→ **Exercise prompt**:
Can you set down, word for word, everything in the entries below from the line containing "Where should I" down to the line containing "click(178, 379)", both lines included, leaving the pictures out?

[begin Information given]

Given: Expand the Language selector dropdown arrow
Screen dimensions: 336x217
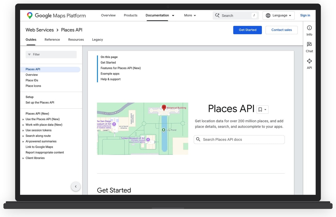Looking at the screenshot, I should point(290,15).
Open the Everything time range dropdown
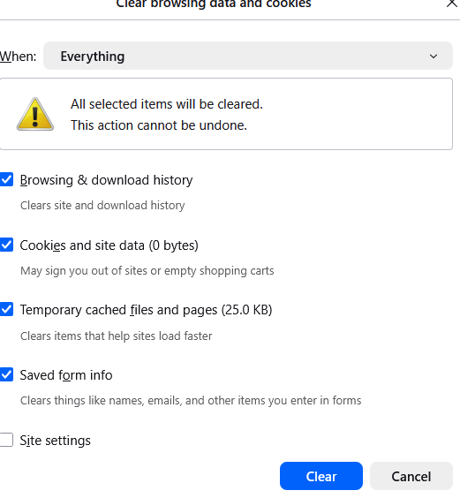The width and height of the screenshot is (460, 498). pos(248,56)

[end Information given]
[begin Information given]

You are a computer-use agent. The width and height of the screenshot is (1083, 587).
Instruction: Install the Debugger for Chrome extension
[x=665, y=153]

[end Information given]
[begin Information given]

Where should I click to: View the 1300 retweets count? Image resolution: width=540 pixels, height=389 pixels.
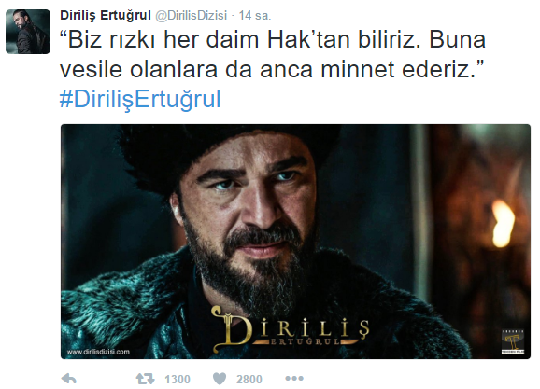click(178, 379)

[end Information given]

→ **Written reply**:
Where should I click to: View the 1300 retweets count? Image resolution: width=540 pixels, height=389 pixels.
click(178, 379)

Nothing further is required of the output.